# Working data
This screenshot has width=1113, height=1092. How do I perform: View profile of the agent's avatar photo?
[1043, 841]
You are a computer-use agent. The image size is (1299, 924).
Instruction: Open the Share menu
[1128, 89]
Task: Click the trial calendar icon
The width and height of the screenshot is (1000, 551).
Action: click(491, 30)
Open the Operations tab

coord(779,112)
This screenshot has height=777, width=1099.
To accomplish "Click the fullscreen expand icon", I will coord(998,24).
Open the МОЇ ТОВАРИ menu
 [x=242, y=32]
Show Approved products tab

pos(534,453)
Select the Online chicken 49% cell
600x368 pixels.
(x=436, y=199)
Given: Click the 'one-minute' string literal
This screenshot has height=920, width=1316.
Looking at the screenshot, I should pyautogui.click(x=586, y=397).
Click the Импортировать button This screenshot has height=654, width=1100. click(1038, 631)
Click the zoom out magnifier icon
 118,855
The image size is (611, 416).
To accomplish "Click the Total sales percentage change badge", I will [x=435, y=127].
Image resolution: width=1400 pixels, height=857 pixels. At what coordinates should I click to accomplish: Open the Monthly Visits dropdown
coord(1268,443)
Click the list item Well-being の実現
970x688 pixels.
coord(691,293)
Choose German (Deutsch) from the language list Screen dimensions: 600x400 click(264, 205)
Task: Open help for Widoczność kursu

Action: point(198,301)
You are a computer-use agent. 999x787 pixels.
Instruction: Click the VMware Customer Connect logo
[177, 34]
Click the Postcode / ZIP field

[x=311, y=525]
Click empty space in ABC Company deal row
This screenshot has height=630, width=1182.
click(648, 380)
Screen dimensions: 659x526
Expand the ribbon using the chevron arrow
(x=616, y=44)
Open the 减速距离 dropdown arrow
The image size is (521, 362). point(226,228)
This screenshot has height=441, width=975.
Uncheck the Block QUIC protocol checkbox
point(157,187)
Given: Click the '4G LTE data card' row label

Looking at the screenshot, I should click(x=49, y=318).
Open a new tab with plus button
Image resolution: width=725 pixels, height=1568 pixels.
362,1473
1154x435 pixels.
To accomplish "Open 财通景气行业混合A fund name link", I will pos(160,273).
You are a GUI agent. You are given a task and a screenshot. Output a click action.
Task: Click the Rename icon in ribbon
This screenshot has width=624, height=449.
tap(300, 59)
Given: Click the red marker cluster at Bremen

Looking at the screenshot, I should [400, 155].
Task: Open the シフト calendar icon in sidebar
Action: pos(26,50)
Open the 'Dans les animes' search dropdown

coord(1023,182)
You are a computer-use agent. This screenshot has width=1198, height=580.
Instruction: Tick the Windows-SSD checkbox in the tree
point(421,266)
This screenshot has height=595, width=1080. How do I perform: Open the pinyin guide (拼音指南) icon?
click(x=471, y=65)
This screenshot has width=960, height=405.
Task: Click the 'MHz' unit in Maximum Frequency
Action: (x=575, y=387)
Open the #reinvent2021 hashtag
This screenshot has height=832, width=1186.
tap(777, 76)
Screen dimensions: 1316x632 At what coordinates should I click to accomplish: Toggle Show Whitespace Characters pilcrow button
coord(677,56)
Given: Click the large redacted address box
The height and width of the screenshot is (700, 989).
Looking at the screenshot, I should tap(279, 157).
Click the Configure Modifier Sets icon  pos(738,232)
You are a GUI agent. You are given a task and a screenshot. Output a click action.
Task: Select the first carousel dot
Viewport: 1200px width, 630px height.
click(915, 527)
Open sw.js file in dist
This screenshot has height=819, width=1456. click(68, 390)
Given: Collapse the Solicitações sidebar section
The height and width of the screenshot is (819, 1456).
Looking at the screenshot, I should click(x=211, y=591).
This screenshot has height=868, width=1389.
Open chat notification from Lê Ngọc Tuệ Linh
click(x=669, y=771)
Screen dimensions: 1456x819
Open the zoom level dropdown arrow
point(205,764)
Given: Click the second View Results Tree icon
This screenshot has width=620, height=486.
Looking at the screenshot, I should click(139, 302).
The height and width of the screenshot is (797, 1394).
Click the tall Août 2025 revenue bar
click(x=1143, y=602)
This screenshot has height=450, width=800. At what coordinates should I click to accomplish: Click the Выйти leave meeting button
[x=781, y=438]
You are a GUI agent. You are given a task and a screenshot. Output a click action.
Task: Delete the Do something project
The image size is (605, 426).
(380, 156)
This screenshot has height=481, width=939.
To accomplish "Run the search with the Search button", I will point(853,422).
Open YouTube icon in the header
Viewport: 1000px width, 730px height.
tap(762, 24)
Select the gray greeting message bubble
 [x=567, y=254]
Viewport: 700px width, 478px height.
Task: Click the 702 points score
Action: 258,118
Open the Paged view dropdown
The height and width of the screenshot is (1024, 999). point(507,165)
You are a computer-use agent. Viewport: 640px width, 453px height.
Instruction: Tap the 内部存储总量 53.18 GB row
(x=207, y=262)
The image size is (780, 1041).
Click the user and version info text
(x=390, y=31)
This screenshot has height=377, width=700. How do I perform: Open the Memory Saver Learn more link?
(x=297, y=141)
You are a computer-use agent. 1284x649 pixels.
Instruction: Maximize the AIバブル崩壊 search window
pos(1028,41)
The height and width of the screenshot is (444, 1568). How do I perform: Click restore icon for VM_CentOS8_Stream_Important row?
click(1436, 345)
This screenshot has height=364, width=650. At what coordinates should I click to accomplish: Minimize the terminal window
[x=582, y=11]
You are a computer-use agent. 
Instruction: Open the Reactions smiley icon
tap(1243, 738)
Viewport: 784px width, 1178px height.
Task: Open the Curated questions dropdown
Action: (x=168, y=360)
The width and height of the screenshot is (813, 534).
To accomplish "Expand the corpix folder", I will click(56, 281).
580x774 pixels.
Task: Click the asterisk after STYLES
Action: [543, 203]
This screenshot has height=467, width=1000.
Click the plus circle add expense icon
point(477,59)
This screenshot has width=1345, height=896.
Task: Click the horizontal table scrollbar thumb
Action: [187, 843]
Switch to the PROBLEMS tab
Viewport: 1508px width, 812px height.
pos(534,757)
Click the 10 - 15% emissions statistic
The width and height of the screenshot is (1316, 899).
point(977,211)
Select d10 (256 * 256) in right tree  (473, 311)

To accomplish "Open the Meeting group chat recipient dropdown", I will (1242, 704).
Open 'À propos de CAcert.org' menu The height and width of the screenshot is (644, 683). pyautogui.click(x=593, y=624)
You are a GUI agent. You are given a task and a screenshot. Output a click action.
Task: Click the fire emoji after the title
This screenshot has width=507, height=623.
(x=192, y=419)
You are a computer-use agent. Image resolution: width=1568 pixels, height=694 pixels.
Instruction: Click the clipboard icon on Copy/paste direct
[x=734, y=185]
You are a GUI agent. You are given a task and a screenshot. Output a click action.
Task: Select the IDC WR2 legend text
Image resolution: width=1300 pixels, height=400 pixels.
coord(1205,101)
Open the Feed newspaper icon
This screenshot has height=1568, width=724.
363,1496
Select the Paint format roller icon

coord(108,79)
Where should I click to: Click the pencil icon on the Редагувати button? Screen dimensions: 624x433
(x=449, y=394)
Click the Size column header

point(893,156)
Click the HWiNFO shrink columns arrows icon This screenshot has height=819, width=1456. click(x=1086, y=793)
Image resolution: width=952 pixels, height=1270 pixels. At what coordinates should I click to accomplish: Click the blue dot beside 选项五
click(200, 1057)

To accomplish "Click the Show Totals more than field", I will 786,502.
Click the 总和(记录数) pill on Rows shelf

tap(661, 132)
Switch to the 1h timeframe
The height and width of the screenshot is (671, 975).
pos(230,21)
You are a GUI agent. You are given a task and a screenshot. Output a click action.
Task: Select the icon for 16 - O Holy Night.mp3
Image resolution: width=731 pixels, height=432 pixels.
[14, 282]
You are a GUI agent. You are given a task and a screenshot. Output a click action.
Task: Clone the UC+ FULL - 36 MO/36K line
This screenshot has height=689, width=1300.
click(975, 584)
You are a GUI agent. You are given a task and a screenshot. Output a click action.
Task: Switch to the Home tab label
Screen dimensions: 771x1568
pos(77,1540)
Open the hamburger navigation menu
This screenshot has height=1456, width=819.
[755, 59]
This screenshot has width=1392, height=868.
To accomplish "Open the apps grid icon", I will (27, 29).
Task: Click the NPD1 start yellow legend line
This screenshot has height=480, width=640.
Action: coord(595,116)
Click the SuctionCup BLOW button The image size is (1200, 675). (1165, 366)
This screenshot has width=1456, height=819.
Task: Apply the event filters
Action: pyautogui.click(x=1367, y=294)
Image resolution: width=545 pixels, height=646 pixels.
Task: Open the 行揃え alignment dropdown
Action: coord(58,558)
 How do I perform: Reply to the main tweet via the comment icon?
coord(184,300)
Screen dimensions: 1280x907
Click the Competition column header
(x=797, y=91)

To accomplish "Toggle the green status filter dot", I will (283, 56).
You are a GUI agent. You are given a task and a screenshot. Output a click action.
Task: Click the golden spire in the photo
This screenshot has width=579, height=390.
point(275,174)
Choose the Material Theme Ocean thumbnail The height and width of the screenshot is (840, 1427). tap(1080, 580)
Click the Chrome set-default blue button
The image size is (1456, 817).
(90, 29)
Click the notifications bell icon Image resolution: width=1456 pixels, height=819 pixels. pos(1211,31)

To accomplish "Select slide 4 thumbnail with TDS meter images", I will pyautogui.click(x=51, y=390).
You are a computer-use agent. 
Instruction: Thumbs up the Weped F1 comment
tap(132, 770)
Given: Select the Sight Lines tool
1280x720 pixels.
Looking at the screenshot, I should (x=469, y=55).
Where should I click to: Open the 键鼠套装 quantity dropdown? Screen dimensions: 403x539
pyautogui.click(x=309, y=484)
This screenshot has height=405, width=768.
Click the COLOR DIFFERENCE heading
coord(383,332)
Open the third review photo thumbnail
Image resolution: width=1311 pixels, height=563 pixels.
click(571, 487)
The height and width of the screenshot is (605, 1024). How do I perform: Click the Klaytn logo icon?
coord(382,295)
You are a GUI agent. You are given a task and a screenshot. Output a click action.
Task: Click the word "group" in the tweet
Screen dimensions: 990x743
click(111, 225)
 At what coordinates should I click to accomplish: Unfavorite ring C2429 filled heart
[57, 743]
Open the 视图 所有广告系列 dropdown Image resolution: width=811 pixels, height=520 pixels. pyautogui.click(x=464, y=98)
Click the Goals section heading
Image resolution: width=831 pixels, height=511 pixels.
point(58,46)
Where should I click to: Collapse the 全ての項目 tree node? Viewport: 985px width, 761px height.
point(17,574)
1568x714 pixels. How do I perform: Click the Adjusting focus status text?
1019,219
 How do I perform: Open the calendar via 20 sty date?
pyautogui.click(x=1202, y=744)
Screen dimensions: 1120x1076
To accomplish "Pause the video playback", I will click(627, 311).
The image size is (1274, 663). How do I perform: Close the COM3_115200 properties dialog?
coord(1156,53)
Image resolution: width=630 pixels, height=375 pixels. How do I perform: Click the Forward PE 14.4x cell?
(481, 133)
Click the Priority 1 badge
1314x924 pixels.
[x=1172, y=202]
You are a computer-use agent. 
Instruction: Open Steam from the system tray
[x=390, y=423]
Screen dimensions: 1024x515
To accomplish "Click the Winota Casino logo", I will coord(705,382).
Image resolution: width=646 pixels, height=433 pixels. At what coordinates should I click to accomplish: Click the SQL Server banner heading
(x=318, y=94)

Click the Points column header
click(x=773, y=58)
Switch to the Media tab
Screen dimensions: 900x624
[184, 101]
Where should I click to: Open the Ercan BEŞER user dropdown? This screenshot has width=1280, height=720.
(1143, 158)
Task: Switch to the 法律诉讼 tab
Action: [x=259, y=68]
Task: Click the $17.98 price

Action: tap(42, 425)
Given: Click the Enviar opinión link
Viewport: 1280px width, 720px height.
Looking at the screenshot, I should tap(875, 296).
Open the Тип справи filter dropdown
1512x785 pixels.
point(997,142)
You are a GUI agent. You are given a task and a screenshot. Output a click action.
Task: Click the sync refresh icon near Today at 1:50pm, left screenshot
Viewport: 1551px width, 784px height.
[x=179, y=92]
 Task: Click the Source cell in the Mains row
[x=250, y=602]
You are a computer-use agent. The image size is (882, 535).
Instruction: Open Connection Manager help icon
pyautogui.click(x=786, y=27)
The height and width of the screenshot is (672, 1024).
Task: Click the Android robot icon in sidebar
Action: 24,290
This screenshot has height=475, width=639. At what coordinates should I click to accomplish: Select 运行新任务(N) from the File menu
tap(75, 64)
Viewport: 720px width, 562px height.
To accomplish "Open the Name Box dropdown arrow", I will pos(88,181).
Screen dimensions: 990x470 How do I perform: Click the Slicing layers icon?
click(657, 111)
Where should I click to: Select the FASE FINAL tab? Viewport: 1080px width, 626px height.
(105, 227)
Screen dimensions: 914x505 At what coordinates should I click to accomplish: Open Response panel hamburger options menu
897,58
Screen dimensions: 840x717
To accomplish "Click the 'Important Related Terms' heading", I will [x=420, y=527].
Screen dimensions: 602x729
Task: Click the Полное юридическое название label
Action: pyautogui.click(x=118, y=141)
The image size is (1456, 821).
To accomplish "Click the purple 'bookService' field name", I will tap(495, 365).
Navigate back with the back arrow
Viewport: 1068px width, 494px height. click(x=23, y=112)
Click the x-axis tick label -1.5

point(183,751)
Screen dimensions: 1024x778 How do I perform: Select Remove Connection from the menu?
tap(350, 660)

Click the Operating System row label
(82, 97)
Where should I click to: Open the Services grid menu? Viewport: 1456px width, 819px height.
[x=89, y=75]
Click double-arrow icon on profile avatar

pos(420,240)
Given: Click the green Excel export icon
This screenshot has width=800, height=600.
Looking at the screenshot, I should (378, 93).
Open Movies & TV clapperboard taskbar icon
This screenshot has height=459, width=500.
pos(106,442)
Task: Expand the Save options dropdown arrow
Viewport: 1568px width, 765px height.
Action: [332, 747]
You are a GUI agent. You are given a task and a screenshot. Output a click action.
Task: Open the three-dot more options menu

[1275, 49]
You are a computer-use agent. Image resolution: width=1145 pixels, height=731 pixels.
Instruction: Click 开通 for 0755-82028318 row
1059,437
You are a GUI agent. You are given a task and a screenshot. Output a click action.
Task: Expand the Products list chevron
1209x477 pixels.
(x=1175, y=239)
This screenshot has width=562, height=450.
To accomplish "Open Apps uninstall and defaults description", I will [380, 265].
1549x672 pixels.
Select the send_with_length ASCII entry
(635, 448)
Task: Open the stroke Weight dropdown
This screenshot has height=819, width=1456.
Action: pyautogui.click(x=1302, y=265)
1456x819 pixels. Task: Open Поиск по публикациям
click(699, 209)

# Description of the task
Put the entries from the start through the line containing "I will coord(998,24)." into a two-column CSV with headers instruction and response. Give one row per entry, with each value in a single quoted field and line breaks replaced by spaces.

# Response for this exercise
instruction,response
"This screenshot has width=1113, height=1092. How do I perform: View profile of the agent's avatar photo?","[1043, 841]"
"You are a computer-use agent. The image size is (1299, 924). Instruction: Open the Share menu","[1128, 89]"
"Task: Click the trial calendar icon The width and height of the screenshot is (1000, 551).","Action: click(491, 30)"
"Open the Operations tab","coord(779,112)"
"This screenshot has height=777, width=1099. To accomplish ""Click the fullscreen expand icon"",","I will coord(998,24)."